### Task item
The records below need to be restated word for word.

───── Given information ─────

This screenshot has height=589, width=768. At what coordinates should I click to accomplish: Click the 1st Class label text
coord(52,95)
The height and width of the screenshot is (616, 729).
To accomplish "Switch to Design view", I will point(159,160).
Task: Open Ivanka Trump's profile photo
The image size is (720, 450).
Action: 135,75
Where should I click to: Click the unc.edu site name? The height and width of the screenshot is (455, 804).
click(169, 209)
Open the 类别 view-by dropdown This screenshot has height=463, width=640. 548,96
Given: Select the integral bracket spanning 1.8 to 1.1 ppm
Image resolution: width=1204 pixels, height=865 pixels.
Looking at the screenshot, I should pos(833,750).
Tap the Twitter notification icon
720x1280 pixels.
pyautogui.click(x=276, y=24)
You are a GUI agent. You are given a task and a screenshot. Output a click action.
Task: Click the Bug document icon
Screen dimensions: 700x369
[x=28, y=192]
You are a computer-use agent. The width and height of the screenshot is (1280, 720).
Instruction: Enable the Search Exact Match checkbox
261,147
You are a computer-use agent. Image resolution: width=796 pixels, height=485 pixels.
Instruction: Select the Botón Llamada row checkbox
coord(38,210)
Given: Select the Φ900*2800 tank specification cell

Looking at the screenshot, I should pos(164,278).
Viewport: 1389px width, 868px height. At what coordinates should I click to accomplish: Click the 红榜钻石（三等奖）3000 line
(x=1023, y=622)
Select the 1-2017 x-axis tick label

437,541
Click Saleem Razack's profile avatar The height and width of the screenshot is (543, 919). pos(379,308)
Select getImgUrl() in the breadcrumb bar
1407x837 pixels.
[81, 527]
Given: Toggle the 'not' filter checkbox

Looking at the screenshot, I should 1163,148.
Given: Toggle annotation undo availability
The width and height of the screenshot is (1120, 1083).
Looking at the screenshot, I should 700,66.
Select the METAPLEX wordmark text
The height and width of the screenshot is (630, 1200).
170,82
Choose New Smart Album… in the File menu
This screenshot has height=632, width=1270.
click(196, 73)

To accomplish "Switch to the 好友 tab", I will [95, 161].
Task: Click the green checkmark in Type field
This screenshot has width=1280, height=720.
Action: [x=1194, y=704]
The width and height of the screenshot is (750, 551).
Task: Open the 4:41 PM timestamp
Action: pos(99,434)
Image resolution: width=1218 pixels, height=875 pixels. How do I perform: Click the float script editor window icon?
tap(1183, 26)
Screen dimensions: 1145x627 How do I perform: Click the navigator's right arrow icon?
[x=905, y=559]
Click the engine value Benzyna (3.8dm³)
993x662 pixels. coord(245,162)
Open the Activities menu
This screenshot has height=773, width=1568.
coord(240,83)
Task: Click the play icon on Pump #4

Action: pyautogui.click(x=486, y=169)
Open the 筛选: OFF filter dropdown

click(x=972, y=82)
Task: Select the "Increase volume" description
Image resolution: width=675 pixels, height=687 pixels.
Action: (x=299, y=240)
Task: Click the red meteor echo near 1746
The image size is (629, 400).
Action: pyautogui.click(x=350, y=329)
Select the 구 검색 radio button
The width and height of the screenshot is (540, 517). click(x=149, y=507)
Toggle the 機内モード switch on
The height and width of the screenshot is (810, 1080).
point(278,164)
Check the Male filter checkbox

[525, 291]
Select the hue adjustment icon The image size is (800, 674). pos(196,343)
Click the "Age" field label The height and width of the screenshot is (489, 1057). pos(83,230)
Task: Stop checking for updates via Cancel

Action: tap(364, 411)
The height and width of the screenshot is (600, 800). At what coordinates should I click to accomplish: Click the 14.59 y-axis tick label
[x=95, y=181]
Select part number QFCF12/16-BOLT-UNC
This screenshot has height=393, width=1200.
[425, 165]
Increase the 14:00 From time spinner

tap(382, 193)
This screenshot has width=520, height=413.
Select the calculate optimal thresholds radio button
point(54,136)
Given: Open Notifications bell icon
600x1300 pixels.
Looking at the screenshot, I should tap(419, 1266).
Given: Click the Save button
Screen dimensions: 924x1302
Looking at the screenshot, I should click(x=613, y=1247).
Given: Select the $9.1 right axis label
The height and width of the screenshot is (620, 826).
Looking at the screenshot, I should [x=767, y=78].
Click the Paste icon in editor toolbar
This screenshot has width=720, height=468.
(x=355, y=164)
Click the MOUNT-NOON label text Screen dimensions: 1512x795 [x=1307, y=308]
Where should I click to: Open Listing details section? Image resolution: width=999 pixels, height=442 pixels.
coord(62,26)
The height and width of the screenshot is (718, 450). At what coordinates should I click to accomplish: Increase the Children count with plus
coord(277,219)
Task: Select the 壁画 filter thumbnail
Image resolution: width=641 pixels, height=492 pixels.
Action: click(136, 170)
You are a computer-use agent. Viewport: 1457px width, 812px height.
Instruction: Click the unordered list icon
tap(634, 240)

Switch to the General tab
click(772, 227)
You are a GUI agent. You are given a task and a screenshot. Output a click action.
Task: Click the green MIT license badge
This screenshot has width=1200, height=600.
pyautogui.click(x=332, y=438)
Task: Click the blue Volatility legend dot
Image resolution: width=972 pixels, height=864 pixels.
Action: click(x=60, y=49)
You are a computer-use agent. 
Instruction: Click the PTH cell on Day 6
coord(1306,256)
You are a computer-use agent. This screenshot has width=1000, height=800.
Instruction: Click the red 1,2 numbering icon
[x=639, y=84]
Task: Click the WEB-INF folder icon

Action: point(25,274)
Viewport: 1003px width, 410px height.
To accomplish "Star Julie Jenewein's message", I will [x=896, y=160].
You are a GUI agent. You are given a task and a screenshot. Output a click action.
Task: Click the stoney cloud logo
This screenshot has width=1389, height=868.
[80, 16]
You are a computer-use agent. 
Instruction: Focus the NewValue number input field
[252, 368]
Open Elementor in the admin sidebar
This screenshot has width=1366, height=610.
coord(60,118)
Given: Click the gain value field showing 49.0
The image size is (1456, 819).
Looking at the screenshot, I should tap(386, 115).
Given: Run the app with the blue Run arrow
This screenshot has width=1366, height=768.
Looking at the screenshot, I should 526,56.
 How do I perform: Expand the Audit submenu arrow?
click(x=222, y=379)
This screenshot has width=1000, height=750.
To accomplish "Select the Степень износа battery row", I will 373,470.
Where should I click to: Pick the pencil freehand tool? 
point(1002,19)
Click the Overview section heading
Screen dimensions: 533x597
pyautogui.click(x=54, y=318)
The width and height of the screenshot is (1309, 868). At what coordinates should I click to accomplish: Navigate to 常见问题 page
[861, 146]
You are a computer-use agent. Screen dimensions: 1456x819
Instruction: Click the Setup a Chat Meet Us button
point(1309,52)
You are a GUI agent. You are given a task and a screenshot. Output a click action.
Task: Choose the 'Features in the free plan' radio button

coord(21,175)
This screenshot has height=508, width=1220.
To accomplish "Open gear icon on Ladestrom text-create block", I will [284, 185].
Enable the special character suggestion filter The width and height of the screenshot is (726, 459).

─────

### Output for this task
This screenshot has height=589, width=768. At what coordinates should I click to accomplish: Click the 1st Class label text
coord(52,95)
The height and width of the screenshot is (616, 729).
To accomplish "Switch to Design view", I will point(159,160).
Task: Open Ivanka Trump's profile photo
The image size is (720, 450).
Action: 135,75
Where should I click to: Click the unc.edu site name? The height and width of the screenshot is (455, 804).
click(169, 209)
Open the 类别 view-by dropdown This screenshot has height=463, width=640. 548,96
Given: Select the integral bracket spanning 1.8 to 1.1 ppm
Image resolution: width=1204 pixels, height=865 pixels.
Looking at the screenshot, I should pos(833,750).
Tap the Twitter notification icon
720x1280 pixels.
pyautogui.click(x=276, y=24)
You are a GUI agent. You are given a task and a screenshot. Output a click action.
Task: Click the Bug document icon
Screen dimensions: 700x369
[x=28, y=192]
You are a computer-use agent. The width and height of the screenshot is (1280, 720).
Instruction: Enable the Search Exact Match checkbox
261,147
You are a computer-use agent. Image resolution: width=796 pixels, height=485 pixels.
Instruction: Select the Botón Llamada row checkbox
coord(38,210)
Given: Select the Φ900*2800 tank specification cell

Looking at the screenshot, I should pos(164,278).
Viewport: 1389px width, 868px height. At what coordinates should I click to accomplish: Click the 红榜钻石（三等奖）3000 line
(x=1023, y=622)
Select the 1-2017 x-axis tick label

437,541
Click Saleem Razack's profile avatar The height and width of the screenshot is (543, 919). pos(379,308)
Select getImgUrl() in the breadcrumb bar
1407x837 pixels.
[81, 527]
Given: Toggle the 'not' filter checkbox

Looking at the screenshot, I should 1163,148.
Given: Toggle annotation undo availability
The width and height of the screenshot is (1120, 1083).
Looking at the screenshot, I should 700,66.
Select the METAPLEX wordmark text
The height and width of the screenshot is (630, 1200).
170,82
Choose New Smart Album… in the File menu
This screenshot has height=632, width=1270.
click(196, 73)

To accomplish "Switch to the 好友 tab", I will [95, 161].
Task: Click the green checkmark in Type field
This screenshot has width=1280, height=720.
Action: [x=1194, y=704]
The width and height of the screenshot is (750, 551).
Task: Open the 4:41 PM timestamp
Action: pos(99,434)
Image resolution: width=1218 pixels, height=875 pixels. How do I perform: Click the float script editor window icon?
tap(1183, 26)
Screen dimensions: 1145x627 How do I perform: Click the navigator's right arrow icon?
[x=905, y=559]
Click the engine value Benzyna (3.8dm³)
993x662 pixels. coord(245,162)
Open the Activities menu
This screenshot has height=773, width=1568.
coord(240,83)
Task: Click the play icon on Pump #4

Action: pyautogui.click(x=486, y=169)
Open the 筛选: OFF filter dropdown

click(x=972, y=82)
Task: Select the "Increase volume" description
Image resolution: width=675 pixels, height=687 pixels.
Action: (x=299, y=240)
Task: Click the red meteor echo near 1746
The image size is (629, 400).
Action: pyautogui.click(x=350, y=329)
Select the 구 검색 radio button
The width and height of the screenshot is (540, 517). click(x=149, y=507)
Toggle the 機内モード switch on
The height and width of the screenshot is (810, 1080).
point(278,164)
Check the Male filter checkbox

[525, 291]
Select the hue adjustment icon The image size is (800, 674). pos(196,343)
Click the "Age" field label The height and width of the screenshot is (489, 1057). pos(83,230)
Task: Stop checking for updates via Cancel

Action: tap(364, 411)
The height and width of the screenshot is (600, 800). At what coordinates should I click to accomplish: Click the 14.59 y-axis tick label
[x=95, y=181]
Select part number QFCF12/16-BOLT-UNC
This screenshot has height=393, width=1200.
[425, 165]
Increase the 14:00 From time spinner

tap(382, 193)
This screenshot has width=520, height=413.
Select the calculate optimal thresholds radio button
point(54,136)
Given: Open Notifications bell icon
600x1300 pixels.
Looking at the screenshot, I should tap(419, 1266).
Given: Click the Save button
Screen dimensions: 924x1302
Looking at the screenshot, I should click(x=613, y=1247).
Given: Select the $9.1 right axis label
The height and width of the screenshot is (620, 826).
Looking at the screenshot, I should [x=767, y=78].
Click the Paste icon in editor toolbar
This screenshot has width=720, height=468.
(x=355, y=164)
Click the MOUNT-NOON label text Screen dimensions: 1512x795 [x=1307, y=308]
Where should I click to: Open Listing details section? Image resolution: width=999 pixels, height=442 pixels.
coord(62,26)
The height and width of the screenshot is (718, 450). At what coordinates should I click to accomplish: Increase the Children count with plus
coord(277,219)
Task: Select the 壁画 filter thumbnail
Image resolution: width=641 pixels, height=492 pixels.
Action: click(136, 170)
You are a computer-use agent. Viewport: 1457px width, 812px height.
Instruction: Click the unordered list icon
tap(634, 240)

Switch to the General tab
click(772, 227)
You are a GUI agent. You are given a task and a screenshot. Output a click action.
Task: Click the green MIT license badge
This screenshot has width=1200, height=600.
pyautogui.click(x=332, y=438)
Task: Click the blue Volatility legend dot
Image resolution: width=972 pixels, height=864 pixels.
Action: click(x=60, y=49)
You are a computer-use agent. 
Instruction: Click the PTH cell on Day 6
coord(1306,256)
You are a computer-use agent. This screenshot has width=1000, height=800.
Instruction: Click the red 1,2 numbering icon
[x=639, y=84]
Task: Click the WEB-INF folder icon

Action: point(25,274)
Viewport: 1003px width, 410px height.
To accomplish "Star Julie Jenewein's message", I will [x=896, y=160].
You are a GUI agent. You are given a task and a screenshot. Output a click action.
Task: Click the stoney cloud logo
This screenshot has width=1389, height=868.
[80, 16]
You are a computer-use agent. 
Instruction: Focus the NewValue number input field
[252, 368]
Open Elementor in the admin sidebar
This screenshot has width=1366, height=610.
coord(60,118)
Given: Click the gain value field showing 49.0
The image size is (1456, 819).
Looking at the screenshot, I should tap(386, 115).
Given: Run the app with the blue Run arrow
This screenshot has width=1366, height=768.
Looking at the screenshot, I should 526,56.
 How do I perform: Expand the Audit submenu arrow?
click(x=222, y=379)
This screenshot has width=1000, height=750.
To accomplish "Select the Степень износа battery row", I will 373,470.
Where should I click to: Pick the pencil freehand tool? 
point(1002,19)
Click the Overview section heading
Screen dimensions: 533x597
pyautogui.click(x=54, y=318)
The width and height of the screenshot is (1309, 868). At what coordinates should I click to accomplish: Navigate to 常见问题 page
[861, 146]
You are a computer-use agent. Screen dimensions: 1456x819
Instruction: Click the Setup a Chat Meet Us button
point(1309,52)
You are a GUI agent. You are given a task and a screenshot. Output a click action.
Task: Choose the 'Features in the free plan' radio button

coord(21,175)
This screenshot has height=508, width=1220.
To accomplish "Open gear icon on Ladestrom text-create block", I will [284, 185].
Enable the special character suggestion filter The width and height of the screenshot is (726, 459).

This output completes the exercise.